Attempts to identify and account for such microclimatic effects were not successful. Using topographic angles computed with Eqs. (2) and (3), sites prone to cold-air drainage were characterized by Ta < 180. After computing biases at each station (step 4 of the interpolation procedure), the bias field was examined to determine if biases of a specific sign preferentially occurred at sites with Ta < 180°. The binomial probability distribution was used for this assessment. If a preferred bias was indicated, the interpolation of biases in step 5 was limited to stations with Ta < 180°. Thus, in interpolating to a station with Ta < 180° in the cross-validation analysis, only those sites with Ta < 180° were used when a preferential bias was present.

Although this procedure (denoted MQTa, hereinafter) reduced the interpolation errors in some cases, the overall effect was minimal. Across all stations (not just those with the largest mae), this procedure had little effect on bias or mae (Table 3). It should be noted that restricting stations to those with Ta < 180° limited the number available for interpolation. As a result, stations that were more distant from the target station were weighted more heavily in the interpolation. This increase in distance presumably counteracts any benefit derived from assuring similar topographic character.

The final source of large interpolation errors results from poor representations of the observed temperature field by the RUC analysis. Such cases, which were rare, are analogous to the erroneous station observation discussed earlier. An example of this case is shown in Fig. 7b. Across the northern Virginia region, the RUC initialization averages more than 5°C warmer than the observations. In addition, the RUC temperatures decrease by more than 5°C from the southern to northern portions of the subregion. The observed temperatures show little variation. If the RUC temperature gradient was absent, interpolation error would likely be small, because the station observations would have adjusted the warm bias inherent in to the RUC analysis. In this case, the gradient introduces an erroneous gradient to the bias field that negatively affects the subsequent adjustment and interpolation.

4. Discussion

The analyses presented in the previous section indicate that mesoscale meteorological model analyses provide a robust foundation for climatological station data interpolation. The RUC-based interpolation procedure gives results that are either comparable or superior to those presented in the literature for other regions (e.g., Jarvis and Stuart 2001a, b; Courault and Monestiez 1999; Thornton et al. 1997).

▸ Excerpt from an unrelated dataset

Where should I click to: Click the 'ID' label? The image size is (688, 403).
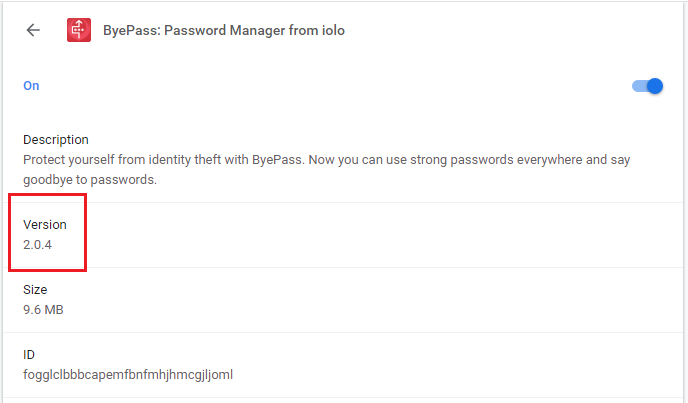pyautogui.click(x=29, y=354)
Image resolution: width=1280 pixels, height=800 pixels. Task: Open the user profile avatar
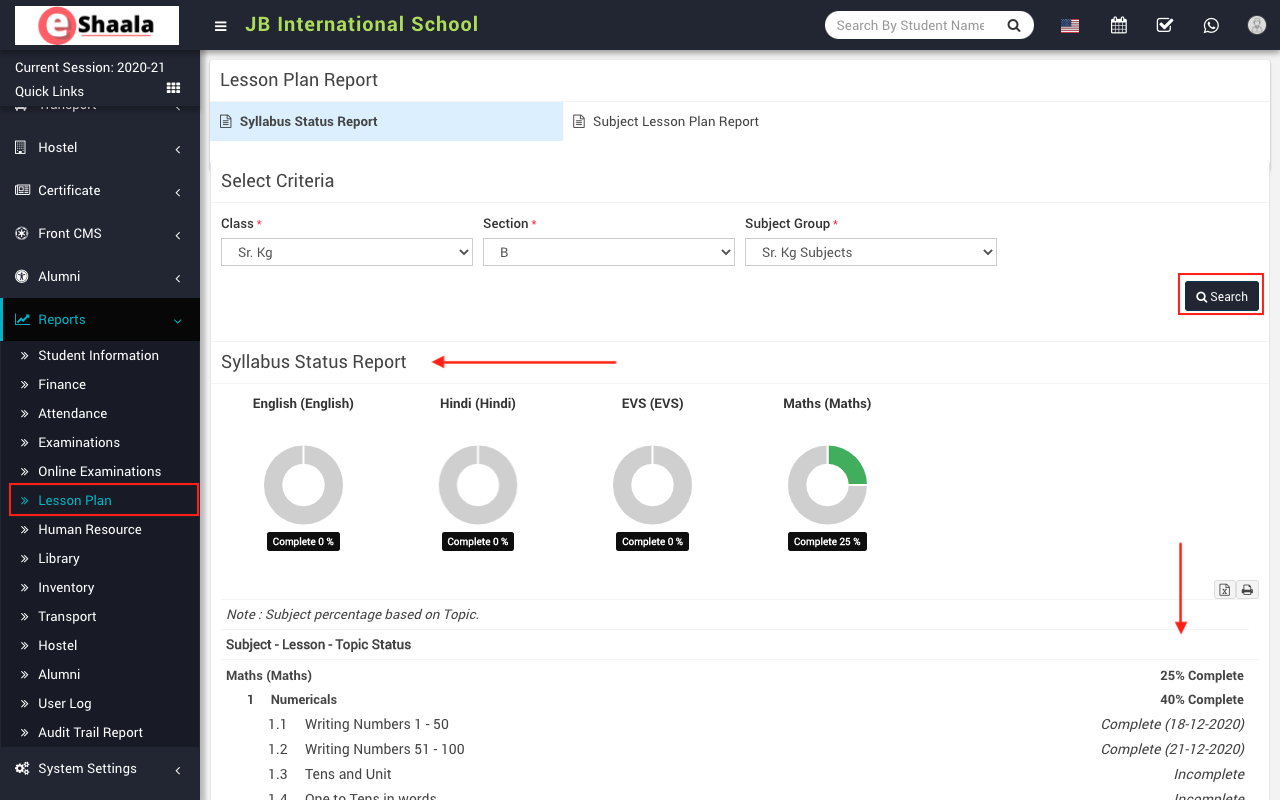pos(1257,26)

When elevation-detrended station-based interpolation procedures, such as those used in previous studies, are applied to the present study domain, the model-based interpolations are superior, particularly in terms of mae. Both methods yield similar biases. Having demonstrated the initial benefit of the RUC-based interpolation scheme, future research efforts should investigate means by which interpolation accuracy might be improved. Such efforts should focus on three primary areas.

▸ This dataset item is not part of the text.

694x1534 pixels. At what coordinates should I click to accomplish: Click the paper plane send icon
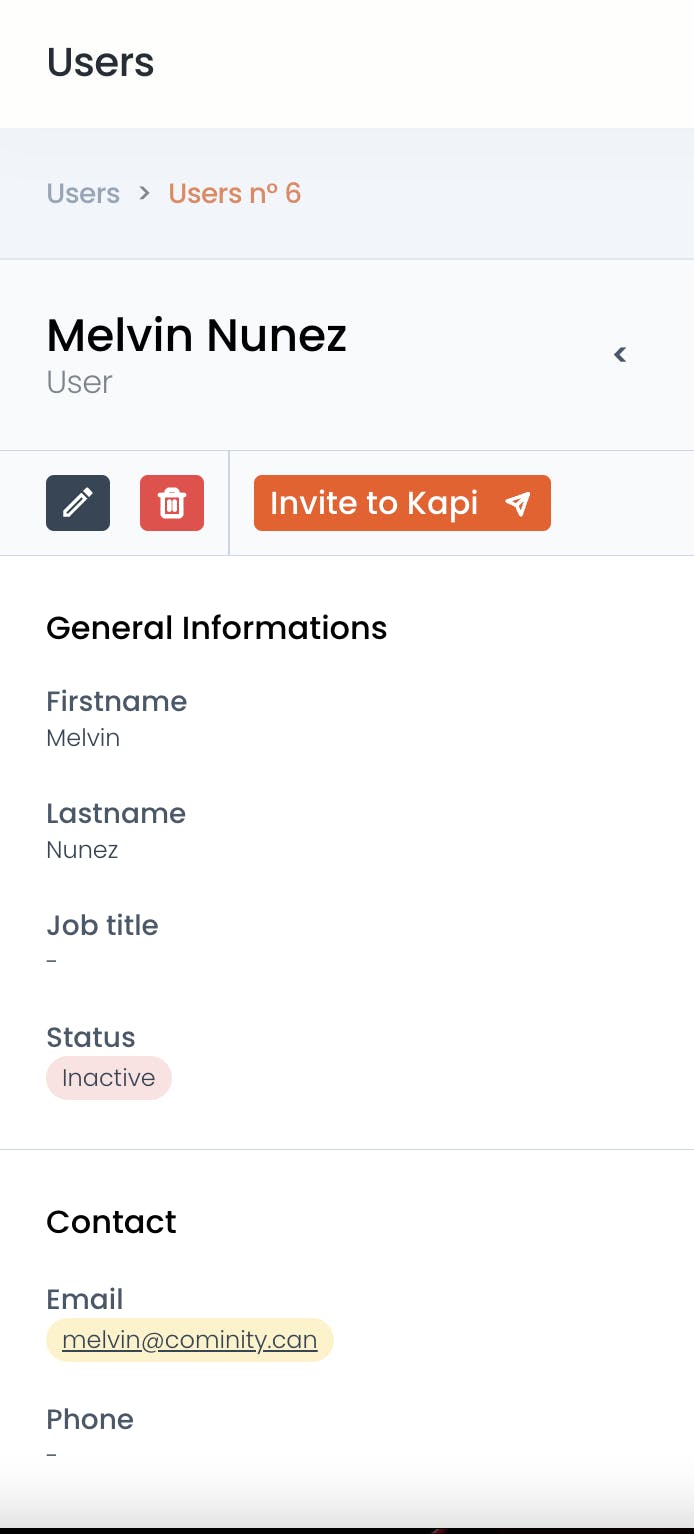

The first area deals with interpolation methodology. The literature suggests similar interpolation accuracy among partial thin-plate smoothing splines, elevation-detrended ordinary kriging, and detrended inverse-distance-weighting methods (Jarvis and Stuart 2001b). The current results confirm these results, given the similarities between the MQobs and IDWobs error statistics. However, in previous evaluations the inverse distance method is outperformed by the spline-based approach.

There are also differences in methodological approach. Most notably Jarvis and Stuart (2001b) optimized both the power function in their IDW approach and the tunable spline parameters on a daily basis. The current work adopted a static set of interpolation method parameters, because the intent was to compare model- and station-based results. It should be noted that for a given method, the model-based interpolations are consistently associated with lower errors.

Further improvements in the RUC-based interpolations are likely through real-time optimization of the interpolation parameters. Tuning of the parameters can be accomplished through a series of cross-validation trials. For a given day, cross-validation trials based on different combinations of parameters could be compared, and a set of parameters could be selected such that error across the entire interpolation domain or subregions is minimized. In this case, the stations withheld for the computation of cross-validated errors would also need to be withheld during parameter optimization to obtain independent error statistics. The use of artificial neural network approaches in conjunction with the model data should also be evaluated.

The autocorrelation of the interpolation biases might also be exploited to improve the accuracy of the interpolations. In a pilot investigation, runs of same-signed cross-validation errors were tracked at each station. When the likelihood of realizing a run of the observed length by chance was sufficiently small (α = 0.05, based on a binomial probability distribution), an adjustment was made based on the median bias exhibited on days within the run. Thus, the interpolated temperature at the station on day n was adjusted by the median bias on days nk through n − 1, where k is the length of the run. At the small sample of stations for which this procedure was tested, the results were encouraging.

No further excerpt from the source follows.